= What the task requires =
Each line of the records needs to be written out exactly, with any image left out.

Stored items
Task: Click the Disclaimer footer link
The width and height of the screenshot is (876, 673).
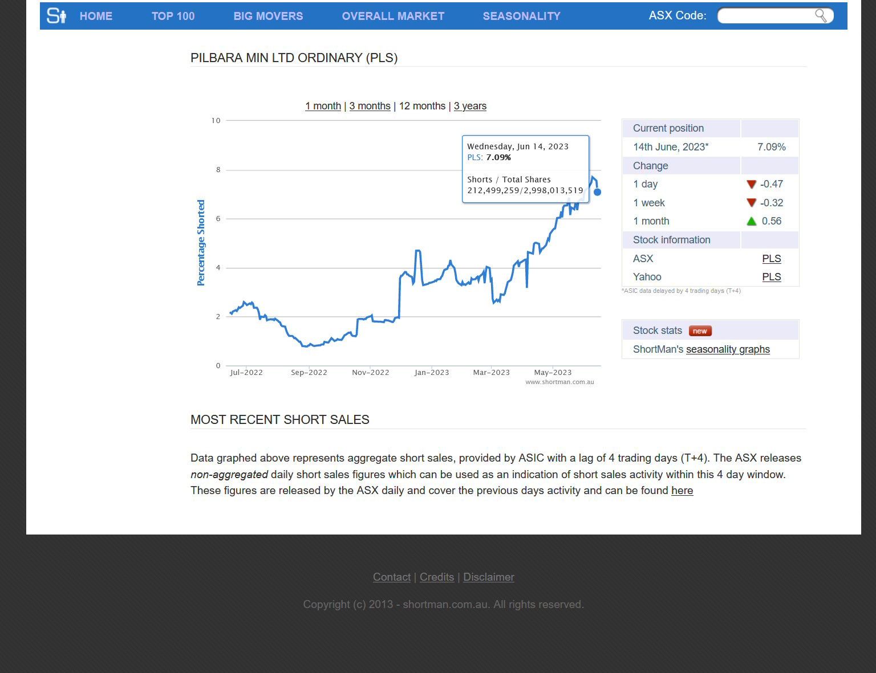Action: [488, 577]
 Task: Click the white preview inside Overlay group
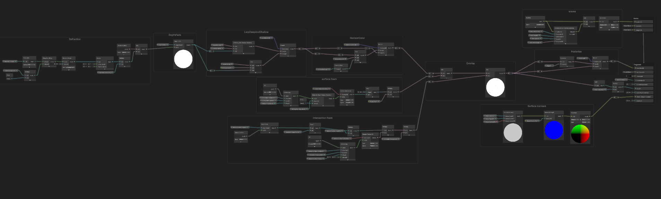pyautogui.click(x=495, y=87)
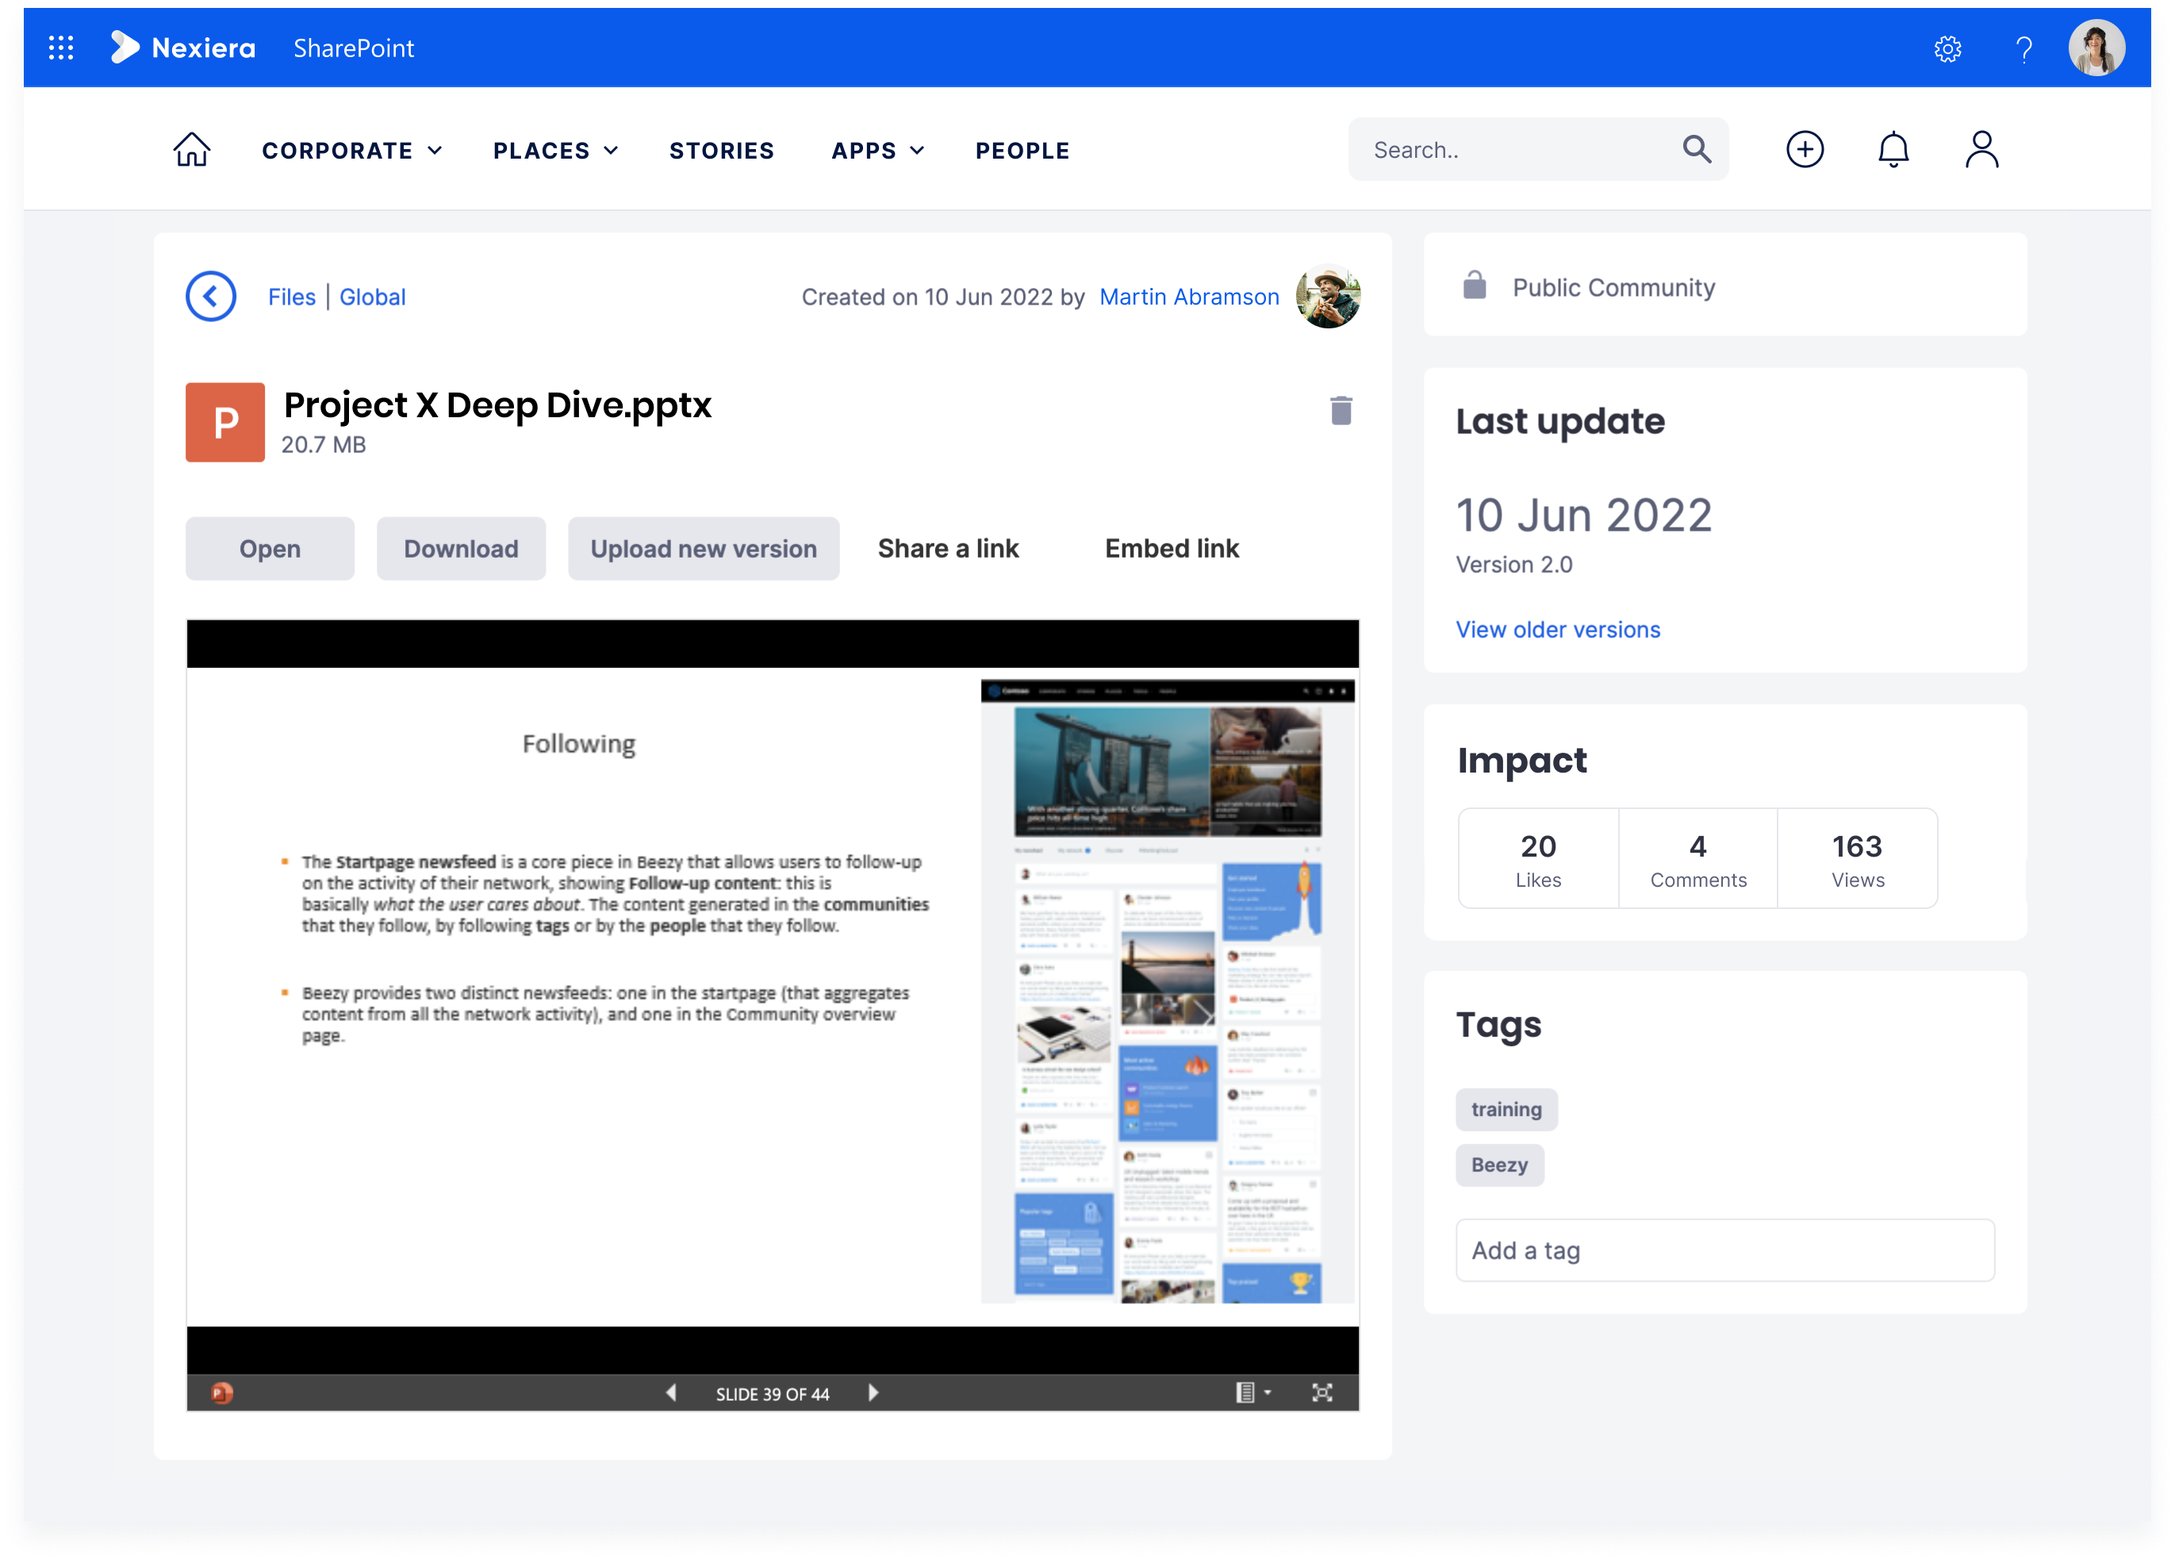Click the settings gear icon top right
This screenshot has height=1561, width=2175.
[1949, 48]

= Task answer =
Task: Click the Disclaimer footer link
The width and height of the screenshot is (876, 673).
Action: [488, 577]
 Task: Click the white preview inside Overlay group
pyautogui.click(x=495, y=87)
Click the settings gear icon top right
This screenshot has height=1561, width=2175.
[1949, 48]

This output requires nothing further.